Find all lines below containing the string "will" and return them.

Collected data
--------
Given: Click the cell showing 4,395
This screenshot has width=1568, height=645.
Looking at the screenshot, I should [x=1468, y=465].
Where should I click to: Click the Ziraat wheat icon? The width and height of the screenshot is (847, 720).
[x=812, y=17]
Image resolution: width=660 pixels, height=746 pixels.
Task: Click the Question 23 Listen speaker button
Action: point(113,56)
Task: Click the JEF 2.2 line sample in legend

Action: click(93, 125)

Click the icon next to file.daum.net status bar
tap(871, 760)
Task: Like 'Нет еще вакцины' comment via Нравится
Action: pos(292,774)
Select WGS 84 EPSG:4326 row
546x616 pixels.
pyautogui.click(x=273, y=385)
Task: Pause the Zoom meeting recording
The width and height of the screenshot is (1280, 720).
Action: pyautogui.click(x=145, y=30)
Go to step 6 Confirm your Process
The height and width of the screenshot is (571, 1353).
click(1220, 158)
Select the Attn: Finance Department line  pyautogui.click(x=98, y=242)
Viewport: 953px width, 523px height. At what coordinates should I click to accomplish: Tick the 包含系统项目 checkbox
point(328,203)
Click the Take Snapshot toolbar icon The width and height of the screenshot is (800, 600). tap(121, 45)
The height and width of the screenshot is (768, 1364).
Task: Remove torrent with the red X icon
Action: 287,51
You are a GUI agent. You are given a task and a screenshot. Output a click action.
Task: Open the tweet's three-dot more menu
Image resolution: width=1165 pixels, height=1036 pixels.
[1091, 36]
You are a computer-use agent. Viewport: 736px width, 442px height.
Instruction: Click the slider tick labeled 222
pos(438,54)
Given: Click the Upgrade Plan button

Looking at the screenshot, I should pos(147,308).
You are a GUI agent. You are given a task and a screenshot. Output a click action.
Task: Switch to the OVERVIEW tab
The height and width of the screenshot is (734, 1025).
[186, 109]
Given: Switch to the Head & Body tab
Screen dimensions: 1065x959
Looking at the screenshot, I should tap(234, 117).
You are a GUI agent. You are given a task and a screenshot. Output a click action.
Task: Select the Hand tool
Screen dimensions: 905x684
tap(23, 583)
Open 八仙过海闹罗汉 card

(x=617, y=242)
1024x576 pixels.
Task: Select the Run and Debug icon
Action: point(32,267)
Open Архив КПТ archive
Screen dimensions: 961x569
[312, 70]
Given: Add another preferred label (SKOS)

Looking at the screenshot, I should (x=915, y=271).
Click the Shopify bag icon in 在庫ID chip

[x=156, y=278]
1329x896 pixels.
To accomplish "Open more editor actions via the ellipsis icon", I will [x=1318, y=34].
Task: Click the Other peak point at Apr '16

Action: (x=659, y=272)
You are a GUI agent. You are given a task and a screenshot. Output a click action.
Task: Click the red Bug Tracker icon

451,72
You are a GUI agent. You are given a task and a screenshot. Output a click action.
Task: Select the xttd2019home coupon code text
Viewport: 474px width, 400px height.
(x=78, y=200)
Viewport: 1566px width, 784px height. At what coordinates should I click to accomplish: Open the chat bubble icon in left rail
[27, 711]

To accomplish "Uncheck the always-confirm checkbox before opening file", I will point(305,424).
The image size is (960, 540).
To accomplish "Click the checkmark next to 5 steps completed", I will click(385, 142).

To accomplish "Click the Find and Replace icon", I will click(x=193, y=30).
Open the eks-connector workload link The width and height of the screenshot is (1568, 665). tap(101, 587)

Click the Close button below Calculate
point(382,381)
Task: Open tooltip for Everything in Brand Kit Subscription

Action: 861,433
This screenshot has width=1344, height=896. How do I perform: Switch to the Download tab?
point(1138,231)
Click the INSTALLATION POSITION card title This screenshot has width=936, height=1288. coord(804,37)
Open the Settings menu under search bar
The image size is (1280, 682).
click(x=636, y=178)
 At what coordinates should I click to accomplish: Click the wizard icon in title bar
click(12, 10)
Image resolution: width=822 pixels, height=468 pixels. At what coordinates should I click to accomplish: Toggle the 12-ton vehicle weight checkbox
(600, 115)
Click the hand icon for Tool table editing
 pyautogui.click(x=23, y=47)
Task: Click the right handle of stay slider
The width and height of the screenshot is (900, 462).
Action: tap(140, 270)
--------
__Answer box__
To accomplish "Open more editor actions via the ellipsis icon", I will [x=1318, y=34].
To accomplish "Uncheck the always-confirm checkbox before opening file", I will point(305,424).
To accomplish "Click the checkmark next to 5 steps completed", I will click(385, 142).
To accomplish "Click the Find and Replace icon", I will click(x=193, y=30).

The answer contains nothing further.